In other words, the castings are his own design  

Very impressive :bow:


----------



## Brian Rupnow (Sep 6, 2012)

Very nifty stuff!!! When I was a kid growing up in the 1940's and 50's the Hydro hadn't came to the part of Ontario I lived in yet. All the women in my village had those gasoline powered washing machines. I don't remember seeing a Maytag, but did see lots of Briggs and Stratton and Iron Horse engines. When the hydro finally did come thru in about 1955, they were very quick to change to electricaly powered washing machines. They would give you their old gasoline powered washing machine just to get rid of it. I had a gasoline washing machine engine on my bicycle, on a paddlewheel boat on the nearby lake, and on a host of different go carts. They weren't really powerfull enough to give you a fast ride, but they were FREE!!!----Brian


----------



## rodue (Sep 7, 2012)

Every one as a kid at that time had vision of putting the Maytag on something they good ride.I did it when I was eighteen a little smarter,that is a debatable now. I was to large to ride the 4 wheel cart,but I had a  younger brother I so talked him in to riding it,it had no cluch just the weight of the engine against the v belt. It got to moving to fast and my brother turned it over,the engine stayed put but the fly wheel keep going. I latter years I did repair it and I stii have the engine. It was one of the first 2 cylinder Maytag made.


----------



## rake60 (Sep 14, 2012)

Beautiful Model!!! 

Being an antique engine collector, I am quite familiar with the engine it is modeled after.
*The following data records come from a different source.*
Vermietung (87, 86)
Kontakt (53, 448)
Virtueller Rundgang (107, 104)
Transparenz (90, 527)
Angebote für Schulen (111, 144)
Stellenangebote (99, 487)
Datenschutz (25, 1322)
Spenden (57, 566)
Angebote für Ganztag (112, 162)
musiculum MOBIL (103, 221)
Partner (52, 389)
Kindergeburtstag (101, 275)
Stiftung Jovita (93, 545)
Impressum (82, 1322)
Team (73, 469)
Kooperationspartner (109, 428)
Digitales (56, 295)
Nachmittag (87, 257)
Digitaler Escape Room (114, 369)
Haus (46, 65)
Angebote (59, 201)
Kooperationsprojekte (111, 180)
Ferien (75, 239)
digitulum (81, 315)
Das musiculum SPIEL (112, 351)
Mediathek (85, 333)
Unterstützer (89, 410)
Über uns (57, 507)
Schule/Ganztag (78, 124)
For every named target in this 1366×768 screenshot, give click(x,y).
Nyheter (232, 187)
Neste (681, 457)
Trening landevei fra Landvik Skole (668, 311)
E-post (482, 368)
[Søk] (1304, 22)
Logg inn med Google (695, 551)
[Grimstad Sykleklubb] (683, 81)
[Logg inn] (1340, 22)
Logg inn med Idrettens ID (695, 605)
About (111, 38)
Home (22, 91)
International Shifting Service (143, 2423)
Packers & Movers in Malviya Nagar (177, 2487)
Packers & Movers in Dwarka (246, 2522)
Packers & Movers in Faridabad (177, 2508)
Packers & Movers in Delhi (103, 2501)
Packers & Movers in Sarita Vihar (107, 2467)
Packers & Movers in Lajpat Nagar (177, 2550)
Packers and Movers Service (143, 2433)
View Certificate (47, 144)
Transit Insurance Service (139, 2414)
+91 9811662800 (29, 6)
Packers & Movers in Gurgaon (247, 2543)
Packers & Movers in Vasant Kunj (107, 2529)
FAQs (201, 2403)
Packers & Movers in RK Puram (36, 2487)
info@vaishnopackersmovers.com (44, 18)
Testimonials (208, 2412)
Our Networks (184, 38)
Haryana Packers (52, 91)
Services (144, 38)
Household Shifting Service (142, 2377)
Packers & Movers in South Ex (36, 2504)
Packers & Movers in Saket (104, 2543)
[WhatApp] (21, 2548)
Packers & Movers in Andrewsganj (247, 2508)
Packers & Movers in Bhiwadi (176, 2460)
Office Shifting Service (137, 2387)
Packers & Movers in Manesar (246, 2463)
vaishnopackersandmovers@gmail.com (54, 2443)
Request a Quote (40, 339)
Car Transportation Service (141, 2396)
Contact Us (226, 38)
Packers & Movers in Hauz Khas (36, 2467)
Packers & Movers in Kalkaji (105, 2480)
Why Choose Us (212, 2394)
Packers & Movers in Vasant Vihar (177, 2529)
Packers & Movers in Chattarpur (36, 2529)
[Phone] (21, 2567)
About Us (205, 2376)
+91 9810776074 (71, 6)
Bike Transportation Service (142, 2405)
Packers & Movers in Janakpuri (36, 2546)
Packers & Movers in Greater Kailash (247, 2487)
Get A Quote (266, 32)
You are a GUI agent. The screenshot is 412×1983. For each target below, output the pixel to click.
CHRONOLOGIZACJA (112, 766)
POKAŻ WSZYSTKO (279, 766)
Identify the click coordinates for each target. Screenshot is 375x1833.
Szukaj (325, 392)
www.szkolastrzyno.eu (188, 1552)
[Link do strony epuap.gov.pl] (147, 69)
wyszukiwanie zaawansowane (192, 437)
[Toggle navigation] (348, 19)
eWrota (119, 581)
It was the Maytag Model 43 in 1915 with a battery fired ignition.
In 1918 it became the Model 44 that included a magneto ignition.

A few years ago I was at a live auction where they had one on the block.
I has set a personal bidding limit that was quickly exceeded.
It sold for $3700 that day.

Excellent scale reproduction! :bow:

Rick


----------



## rodue (Sep 15, 2012)

Thanks,
 I had a realy good friend in our engine club,as I mention that I wanted to make an upright Maytag if I could get enough information on it, he said I have one you can take apart. So I carried it home and took it apart. I inturn I said I would make him a set of casting. He has all winter to make his. He also has a 1/2 scale 92 and a5/8 scale 72, made from my castings.   I offered him casting for the 82,but at the time he declined,and they went to some one else.Latter on he was sorry he didn't take them. I made two of the 92's One made using the original ignition,only I used a automotive coil and battery, the other 92,82,and 72 I use a buzz coil.


----------



## dcflysrc (Sep 15, 2012)

Hello Rodue,  

    Your engine is beautiful and I am sure that some of the members here would love to get some castings if at all possible? I for one would love to have a set of each of the Maytag's that you cast. Please let me know with a PM if you are interested in sharing your castings.   THANKS   DON   DCFLYSRC


----------